次のイラストを見てください。女性が何をしているか分かりますか?
これは昔の女の人が、庭でお米を研いでいる姿です。「研(と)いでいる」というのは、「洗っている」という意味です。庭にはホタルが何匹かいます。
そこで一句。
「米洗う 前( )蛍が 二つ三つ」
これは昔(年代不詳)読まれた作者不詳の俳句ですが、「前」の後ろ(( )の中)に「を・に・で」のどれかを入れて、俳句を仕上げてください。
できましたか? そうですね、次のようになりますね。
「を」を入れる→ ①米洗う 前を蛍が 二つ三つ
「に」を入れる→ ②米洗う 前に蛍が 二つ三つ
「で」を入れる→ ③米洗う 前で蛍が 二つ三つ
では、①~③の俳句を読んで、「蛍」がどんな動きをしているか想像してください。
次のabcの中から、ご自分の感じに近いものを選んでください。
a.「蛍」が素早く、さっと通り過ぎていく感じがする。
b.「蛍」に動きはなく、じっとしている感じがする。
c.「蛍」が上下に、また、左右に飛び回っている感じがする。
いかがでしょうか? 答えは次のようです。
①-a ②-b ③-c
①~③の俳句は、「前」のうしろの「を・に・で」が違うだけです。でも、感じが違いますね。

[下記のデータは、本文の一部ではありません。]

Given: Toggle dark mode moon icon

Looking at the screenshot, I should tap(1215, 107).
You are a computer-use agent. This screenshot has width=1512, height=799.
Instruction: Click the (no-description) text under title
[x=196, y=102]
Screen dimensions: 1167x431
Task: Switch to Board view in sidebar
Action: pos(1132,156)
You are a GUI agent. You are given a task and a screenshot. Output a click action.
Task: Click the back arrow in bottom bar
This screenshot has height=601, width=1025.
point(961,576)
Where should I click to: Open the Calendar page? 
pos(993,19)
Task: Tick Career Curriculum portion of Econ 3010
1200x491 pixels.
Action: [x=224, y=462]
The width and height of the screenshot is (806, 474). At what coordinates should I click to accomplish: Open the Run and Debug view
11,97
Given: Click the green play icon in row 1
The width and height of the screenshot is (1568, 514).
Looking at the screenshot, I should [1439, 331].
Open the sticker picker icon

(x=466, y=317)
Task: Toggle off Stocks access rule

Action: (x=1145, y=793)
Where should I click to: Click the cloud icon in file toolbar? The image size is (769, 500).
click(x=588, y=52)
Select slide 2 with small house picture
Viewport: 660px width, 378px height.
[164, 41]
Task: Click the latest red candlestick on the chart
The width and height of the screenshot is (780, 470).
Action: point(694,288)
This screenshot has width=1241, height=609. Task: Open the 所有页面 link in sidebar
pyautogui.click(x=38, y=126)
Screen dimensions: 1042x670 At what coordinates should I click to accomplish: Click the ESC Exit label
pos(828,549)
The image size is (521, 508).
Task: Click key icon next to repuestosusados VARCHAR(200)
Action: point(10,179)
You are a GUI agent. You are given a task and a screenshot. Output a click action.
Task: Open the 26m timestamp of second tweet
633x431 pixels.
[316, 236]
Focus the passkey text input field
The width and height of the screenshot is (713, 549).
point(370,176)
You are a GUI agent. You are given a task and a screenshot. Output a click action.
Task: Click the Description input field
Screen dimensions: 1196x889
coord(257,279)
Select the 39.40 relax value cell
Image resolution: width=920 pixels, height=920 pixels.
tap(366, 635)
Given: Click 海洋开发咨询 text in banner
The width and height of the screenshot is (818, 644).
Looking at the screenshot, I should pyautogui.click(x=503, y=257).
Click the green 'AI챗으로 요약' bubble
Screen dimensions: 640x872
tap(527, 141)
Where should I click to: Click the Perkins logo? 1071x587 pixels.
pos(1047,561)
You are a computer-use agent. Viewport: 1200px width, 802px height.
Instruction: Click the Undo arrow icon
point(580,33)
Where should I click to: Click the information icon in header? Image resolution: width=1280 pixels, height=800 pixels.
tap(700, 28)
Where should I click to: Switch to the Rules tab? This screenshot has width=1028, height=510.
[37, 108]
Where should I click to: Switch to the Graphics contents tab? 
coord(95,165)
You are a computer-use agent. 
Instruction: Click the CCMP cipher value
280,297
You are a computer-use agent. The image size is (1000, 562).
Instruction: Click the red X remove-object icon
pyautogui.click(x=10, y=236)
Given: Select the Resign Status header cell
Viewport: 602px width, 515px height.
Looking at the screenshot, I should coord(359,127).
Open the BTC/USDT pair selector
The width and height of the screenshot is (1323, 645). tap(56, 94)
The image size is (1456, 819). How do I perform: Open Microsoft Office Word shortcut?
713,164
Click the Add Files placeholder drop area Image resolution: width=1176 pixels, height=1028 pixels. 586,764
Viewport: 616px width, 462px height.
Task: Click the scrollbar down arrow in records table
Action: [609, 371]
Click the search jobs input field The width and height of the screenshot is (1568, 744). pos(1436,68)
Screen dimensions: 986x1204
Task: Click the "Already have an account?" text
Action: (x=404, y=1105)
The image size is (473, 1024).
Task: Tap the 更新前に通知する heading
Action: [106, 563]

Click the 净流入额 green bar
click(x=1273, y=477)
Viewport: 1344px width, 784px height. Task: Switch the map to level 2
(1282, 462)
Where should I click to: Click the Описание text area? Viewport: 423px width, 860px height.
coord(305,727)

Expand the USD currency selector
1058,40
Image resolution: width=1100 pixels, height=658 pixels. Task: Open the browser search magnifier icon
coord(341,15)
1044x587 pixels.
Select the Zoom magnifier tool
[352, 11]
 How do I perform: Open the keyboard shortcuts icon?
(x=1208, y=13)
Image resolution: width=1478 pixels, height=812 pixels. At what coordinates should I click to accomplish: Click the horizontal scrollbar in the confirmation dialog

今まで見てきたように、いろいろな語などに付いて、文中でいろいろな役割や意味を果たすもの(要素)を「助詞」と呼びます。
助詞は働きに応じて、いくつかの種類に分けられます。
- 格助詞:名詞の後ろに付いて、名詞と述語(主に動詞)との規則的な関係を示す。(が・を・に・へ・で・と・から・まで・より(・の))
例:明日8時に友達と学校へ行く。
- 取り立て助詞:名詞だけでなく、文中のいろいろな語に付いて、話し手の気持ちを表す。(は・も・だけ・しか・さえ・こそ・ほど・くらい(ぐらい)・なんて・なんか等)例:私は毎日1時間だけゲームをする。弟もそうだ。
-
- 終助詞:文や句のうしろに付いて、話し手の疑問や喜怒哀楽の気持ちを表す。
(ね・ねえ・よ・な・かな・さ・ぞ等)
例:危ないよ。
おもしろいね。
- 接続助詞:文と文、句と句などをつなぐ助詞。
- 例:熱があるから、早く寝よう。
- 良い天気だが、少し寒い。
格助詞は「を、に、で」以外に「へ、から、まで、までに」などがあります。
格助詞は文の構造を作る助詞なので、日本人ネイティブは「名詞+格助詞」だけで、
後ろに来る動詞や述語を連想したり、想像したりできます。
最初に出てきた俳句は、次のような動詞(述語( )の中)が想像できました。
①米洗う 前を蛍が 二つ三つ →(通り過ぎていく)
②米洗う 前に蛍が 二つ三つ →(止まっている)
③米洗う 前で蛍が 二つ三つ →(飛び回っている)
つまり日本人は文を最後まで聞かなくても、格助詞によって、相手が何かを言いたいか分かるし、相手もあなたの言いたいことが、もちろん100%ではありませんが、分かるということになります。
「助詞」は働きが「複雑で難しい」ので、「助詞」は「女子」に似ているなどと言われることがあります。
次回は格助詞について考えたいと思います。